What got you interested in the hippocampus?
Essentially nothing aside from serendipity. My background is in histology and embryology and I was recruited to teach an introduction in Biology to medical students as a junior faculty at the department of Anatomy. The department just had recruited a new chair (Anthony Lohman) who had a strong background and interest in comparative neuroanatomy (note my reason of being in Japan above, to teach my old love) and had a good friend and colleague who worked on epilepsy, including MTL epilepsy (Fernando Lopes da Silva). They were intrigued by the publications of Van Hoesen and Pandya about the entorhinal cortex as a node mediating hippocampal cortical interactions, so important to mediate memory consolidation, but also the potential spread of hippocampally generated seizures, and wanted to study this in more detail. As a junior faculty, I was supposed to get my PhD and since I was trained in histology, what was more logical than to study the connectivity of EC with the, at that time, most modern tracing techniques, anterograde tracing with radioactive aminoacids and retrograde HRP tracing, soon after to be followed by the fluorescent retrograde tracers developed and promoted by another influential Dutch neuroanatomist Hans Kuypers.
Aside from being intrigued by the challenge of studying complex tissue from a histological point of view, I happened to be educated about hippocampal anatomy by Theodor Blackstad, who was a close friend of Anthony. In several courses and exchanges, Theodor radiated his immense enthusiasm for the hippocampus, and that was contagious. I got hooked to the entorhinal-hippocampal connections since I was surprised that so little was done on the perforant pathway after the original description of Cajal, followed by the work of Steward cs. The addition of a return connection mediated by deep layers of EC to the neocortex provided my challenge. How was this organized and why was EC so special, or alternatively, why would an evolutionary old structure like the hippocampus end up being at the top of cortical hierarchy. And now that I am getting close to end of my active career, I believe/hope I have found the light at the end of that tunnel.
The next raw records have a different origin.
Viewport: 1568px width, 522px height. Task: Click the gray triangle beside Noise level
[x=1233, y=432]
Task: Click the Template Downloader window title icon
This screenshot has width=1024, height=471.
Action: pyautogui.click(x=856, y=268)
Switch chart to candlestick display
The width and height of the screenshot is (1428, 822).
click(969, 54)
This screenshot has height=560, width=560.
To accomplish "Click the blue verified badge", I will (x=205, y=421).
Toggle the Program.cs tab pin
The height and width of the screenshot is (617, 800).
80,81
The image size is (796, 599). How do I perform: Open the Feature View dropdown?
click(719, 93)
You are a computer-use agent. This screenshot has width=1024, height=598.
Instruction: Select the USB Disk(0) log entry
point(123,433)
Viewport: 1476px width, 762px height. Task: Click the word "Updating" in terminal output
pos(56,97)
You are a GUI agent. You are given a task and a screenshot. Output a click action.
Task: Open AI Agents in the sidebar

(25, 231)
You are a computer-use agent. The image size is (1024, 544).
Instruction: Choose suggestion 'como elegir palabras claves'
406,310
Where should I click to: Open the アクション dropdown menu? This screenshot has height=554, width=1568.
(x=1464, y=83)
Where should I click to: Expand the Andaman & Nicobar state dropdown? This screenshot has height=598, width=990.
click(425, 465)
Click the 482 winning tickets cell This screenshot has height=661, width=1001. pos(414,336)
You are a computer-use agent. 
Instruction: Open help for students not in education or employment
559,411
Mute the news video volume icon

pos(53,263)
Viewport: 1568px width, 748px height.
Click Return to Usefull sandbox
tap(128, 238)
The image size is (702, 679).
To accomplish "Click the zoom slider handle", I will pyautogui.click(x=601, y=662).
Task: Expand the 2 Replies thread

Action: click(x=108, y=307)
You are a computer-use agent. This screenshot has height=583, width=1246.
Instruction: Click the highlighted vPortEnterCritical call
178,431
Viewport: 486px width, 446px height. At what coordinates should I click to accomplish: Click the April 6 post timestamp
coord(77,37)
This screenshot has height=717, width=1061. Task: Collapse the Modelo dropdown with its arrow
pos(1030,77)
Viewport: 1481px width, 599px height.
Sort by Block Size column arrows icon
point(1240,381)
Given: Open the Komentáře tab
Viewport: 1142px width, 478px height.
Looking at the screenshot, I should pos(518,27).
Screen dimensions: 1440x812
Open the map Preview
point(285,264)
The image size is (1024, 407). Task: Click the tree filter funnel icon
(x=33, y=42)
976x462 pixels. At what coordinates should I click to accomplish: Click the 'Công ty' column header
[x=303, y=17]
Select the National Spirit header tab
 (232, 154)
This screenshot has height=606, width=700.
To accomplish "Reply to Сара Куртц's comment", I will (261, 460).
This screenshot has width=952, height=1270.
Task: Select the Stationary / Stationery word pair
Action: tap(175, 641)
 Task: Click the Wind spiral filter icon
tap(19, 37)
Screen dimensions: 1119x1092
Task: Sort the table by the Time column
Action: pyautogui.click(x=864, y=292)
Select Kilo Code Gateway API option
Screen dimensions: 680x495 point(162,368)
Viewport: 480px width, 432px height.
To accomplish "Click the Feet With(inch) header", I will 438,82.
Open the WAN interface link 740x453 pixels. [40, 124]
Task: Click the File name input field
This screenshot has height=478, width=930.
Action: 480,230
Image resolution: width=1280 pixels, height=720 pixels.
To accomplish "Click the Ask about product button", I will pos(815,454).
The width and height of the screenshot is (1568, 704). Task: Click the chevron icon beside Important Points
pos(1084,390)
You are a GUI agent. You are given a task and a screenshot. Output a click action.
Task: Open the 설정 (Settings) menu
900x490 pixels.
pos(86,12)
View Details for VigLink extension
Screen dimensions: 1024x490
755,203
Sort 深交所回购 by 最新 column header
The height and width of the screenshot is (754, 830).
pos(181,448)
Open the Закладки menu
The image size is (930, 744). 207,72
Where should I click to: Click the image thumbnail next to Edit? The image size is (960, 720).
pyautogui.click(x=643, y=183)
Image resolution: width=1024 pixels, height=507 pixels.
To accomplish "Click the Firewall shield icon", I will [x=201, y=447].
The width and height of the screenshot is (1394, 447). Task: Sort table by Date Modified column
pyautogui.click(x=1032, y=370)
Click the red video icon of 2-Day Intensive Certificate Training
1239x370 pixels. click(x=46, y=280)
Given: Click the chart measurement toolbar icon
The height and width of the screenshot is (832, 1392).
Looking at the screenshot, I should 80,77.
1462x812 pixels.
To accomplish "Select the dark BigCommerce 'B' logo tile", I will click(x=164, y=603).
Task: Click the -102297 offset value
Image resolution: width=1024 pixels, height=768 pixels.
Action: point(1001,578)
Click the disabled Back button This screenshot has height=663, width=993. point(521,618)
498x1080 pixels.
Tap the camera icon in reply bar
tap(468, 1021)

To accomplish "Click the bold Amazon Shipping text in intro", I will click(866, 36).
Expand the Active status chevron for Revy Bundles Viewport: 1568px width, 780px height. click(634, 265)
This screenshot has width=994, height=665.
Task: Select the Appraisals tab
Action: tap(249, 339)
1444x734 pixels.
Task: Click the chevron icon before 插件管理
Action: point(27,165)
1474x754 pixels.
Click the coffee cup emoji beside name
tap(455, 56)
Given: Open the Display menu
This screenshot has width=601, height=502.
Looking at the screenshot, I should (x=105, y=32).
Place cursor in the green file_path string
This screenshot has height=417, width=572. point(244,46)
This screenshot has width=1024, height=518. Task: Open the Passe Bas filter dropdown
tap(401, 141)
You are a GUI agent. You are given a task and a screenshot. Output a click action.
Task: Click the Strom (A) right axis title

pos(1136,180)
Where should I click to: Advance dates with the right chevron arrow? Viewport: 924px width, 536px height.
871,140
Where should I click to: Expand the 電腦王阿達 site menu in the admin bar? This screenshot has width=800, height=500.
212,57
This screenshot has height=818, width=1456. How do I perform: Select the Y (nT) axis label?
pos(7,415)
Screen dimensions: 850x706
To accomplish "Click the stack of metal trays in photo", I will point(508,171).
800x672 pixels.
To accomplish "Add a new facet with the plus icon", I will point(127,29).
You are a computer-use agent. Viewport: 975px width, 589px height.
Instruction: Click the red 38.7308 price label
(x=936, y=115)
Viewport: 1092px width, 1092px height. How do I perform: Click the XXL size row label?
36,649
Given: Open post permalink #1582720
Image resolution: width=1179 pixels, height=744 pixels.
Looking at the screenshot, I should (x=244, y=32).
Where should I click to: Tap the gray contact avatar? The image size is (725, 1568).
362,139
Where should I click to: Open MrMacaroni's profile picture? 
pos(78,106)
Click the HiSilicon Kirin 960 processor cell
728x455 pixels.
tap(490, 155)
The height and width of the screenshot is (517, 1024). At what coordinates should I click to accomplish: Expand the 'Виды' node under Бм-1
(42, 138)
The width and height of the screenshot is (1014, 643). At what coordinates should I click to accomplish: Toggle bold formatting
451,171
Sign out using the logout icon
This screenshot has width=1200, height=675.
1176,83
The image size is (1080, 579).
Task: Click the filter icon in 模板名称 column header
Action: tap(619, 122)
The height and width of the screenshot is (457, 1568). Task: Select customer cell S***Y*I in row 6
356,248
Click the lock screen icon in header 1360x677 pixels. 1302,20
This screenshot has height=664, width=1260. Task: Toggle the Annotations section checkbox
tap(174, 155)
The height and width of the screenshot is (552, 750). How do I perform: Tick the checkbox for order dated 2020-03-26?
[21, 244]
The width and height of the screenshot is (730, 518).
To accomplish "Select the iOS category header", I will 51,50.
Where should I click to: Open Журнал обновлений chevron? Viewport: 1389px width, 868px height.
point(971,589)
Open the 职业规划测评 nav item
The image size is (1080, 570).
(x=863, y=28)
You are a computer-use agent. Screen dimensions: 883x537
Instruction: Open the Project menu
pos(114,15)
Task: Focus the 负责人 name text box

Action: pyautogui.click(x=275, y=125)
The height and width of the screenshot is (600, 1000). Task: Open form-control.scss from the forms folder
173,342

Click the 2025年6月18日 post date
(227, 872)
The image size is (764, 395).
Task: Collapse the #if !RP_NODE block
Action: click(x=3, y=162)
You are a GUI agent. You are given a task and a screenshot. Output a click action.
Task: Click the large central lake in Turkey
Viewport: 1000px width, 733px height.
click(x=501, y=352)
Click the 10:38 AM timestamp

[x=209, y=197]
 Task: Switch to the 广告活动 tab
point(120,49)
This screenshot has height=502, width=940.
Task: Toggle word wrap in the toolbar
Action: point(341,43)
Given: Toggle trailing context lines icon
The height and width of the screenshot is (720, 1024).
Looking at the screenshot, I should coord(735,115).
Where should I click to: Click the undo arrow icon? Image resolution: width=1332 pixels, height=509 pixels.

2. Aside from your own work, what findings about hippocampus (and related brain parts) in the past 50 years most excited you, and why?
The easy answer would be the discovery of the grid cell, since that emerged from anatomically derived predictions; always nice to see anatomy being able to make functional predictions, but arguably that is too close to my own work. Likewise the discovery of a functional difference along the long hippocampal axis has been a satisfying endeavor, but credit to who described it first, you were ahead of me.
The real influential discovery that influenced my work and my thinking was the description of the possible output of the hippocampus through deep layers of EC, in addition to the traditional fornix output. That was the start of my neuroscience career, and surprisingly, that seems to potentially be a major challenge at the end of my career. Of course that is probably still too close to my own work for your taste, so if I move beyond that, and put the hippocampus and parahippocampus where they belong, as integrated parts of this complex structure that we refer to as the brain. What I have considered the most intriguing finding is the complexity of how these structures are functionally connected and the fact that there is more and more evidence that functional connections can be ‘actively’ selected, and that these different functional relationships seem to prefer certain structures in the hippocampus/parahippocampus. Not surprising maybe, if you think about it, but something that is still largely overlooked in much of ongoing ‘hippocampal research. Several examples can be given, such as the work on the interactions between hippocampus and mPFC to name one or the amazing selectivity of the perirhinal to entorhinal connections. This automatically brings me to your third question

3. Can you relate one personal story about interactions with colleagues that most exemplifies the world of hippocampal research? the discovery/description of the place cell, and the work on classical conditioning did excite me most.
One of the things I will always remember is the striking debates among neuroscientists where a kind of schools, or maybe even better beliefs, seemed to guide research sometimes towards what led to a dead-end. The endless debate between some of the major monkey groups in the US about whether the hippocampus or amygdala were critically involved in episodic learning and memory, finally to be settled more or less by serendipity when two students independently gave almost identical talks. The alternative more productive approach can be illustrated by my encounter with Phil Best and Dick Thompson, when I was a young PhD student on my first educational trip to the US. I wanted to learn more about hippocampal place cells and classical conditioning and those were two leaders in the field at that time who responded positively on my request to be allowed to visit them. When Phil showed me a rat running on a radial arm maze and I heard a place cell, that was impressive, but I, likely naively asked him how we could be sure that the neuron was coding for space. There were many alternative correlations in my view that might explain the firing of the cell. He agreed, and said that it might be a cell responding to the fact that the animal was thinking something like ‘there was food here on an earlier trial’ or even the rat praying to a deity ‘let there be food here, like yesterday, but that we would not be able to know that for sure; place was for now the most parsimonious correlate. After that I visited Dick and he showed me his then quite recent data that the classical nictitating membrane reflex in conditioning in rabbits did not depend on the hippocampus, but was likely more associated with the cerebellum. He almost seemed to enjoy the fact that he had recorded in the hippocampus, reporting these beautifully correlated signals, that now turned to be irrelevant. This of course led to the subsequent discovery of trace conditioning.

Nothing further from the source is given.